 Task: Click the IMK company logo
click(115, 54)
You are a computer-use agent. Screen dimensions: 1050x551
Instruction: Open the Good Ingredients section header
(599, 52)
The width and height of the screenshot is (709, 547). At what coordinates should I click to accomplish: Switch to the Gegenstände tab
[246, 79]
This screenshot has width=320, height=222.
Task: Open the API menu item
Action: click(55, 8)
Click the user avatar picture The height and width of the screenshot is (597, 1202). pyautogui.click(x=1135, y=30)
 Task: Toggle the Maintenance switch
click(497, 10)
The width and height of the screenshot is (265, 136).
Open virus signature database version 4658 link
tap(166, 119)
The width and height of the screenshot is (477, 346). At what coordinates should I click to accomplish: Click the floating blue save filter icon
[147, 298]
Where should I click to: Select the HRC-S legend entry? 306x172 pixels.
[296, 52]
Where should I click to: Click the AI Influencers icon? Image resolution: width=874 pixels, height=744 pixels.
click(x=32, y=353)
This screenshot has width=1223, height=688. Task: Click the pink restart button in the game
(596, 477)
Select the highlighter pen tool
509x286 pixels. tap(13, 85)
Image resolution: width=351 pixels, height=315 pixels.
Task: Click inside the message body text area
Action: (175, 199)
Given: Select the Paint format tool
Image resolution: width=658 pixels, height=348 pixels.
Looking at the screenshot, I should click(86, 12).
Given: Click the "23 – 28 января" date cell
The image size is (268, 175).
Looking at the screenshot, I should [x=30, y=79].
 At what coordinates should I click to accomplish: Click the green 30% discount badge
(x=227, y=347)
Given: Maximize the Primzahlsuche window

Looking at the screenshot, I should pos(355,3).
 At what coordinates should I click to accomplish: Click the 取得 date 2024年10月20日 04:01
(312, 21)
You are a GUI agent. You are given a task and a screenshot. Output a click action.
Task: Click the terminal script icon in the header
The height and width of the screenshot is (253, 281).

**Task to carry out:**
Filter the material above down to the lines that hold the word "agent".

**Answer:**
You are a computer-use agent. Screen dimensions: 1050x551
You are a GUI agent. You are given a task and a screenshot. Output a click action.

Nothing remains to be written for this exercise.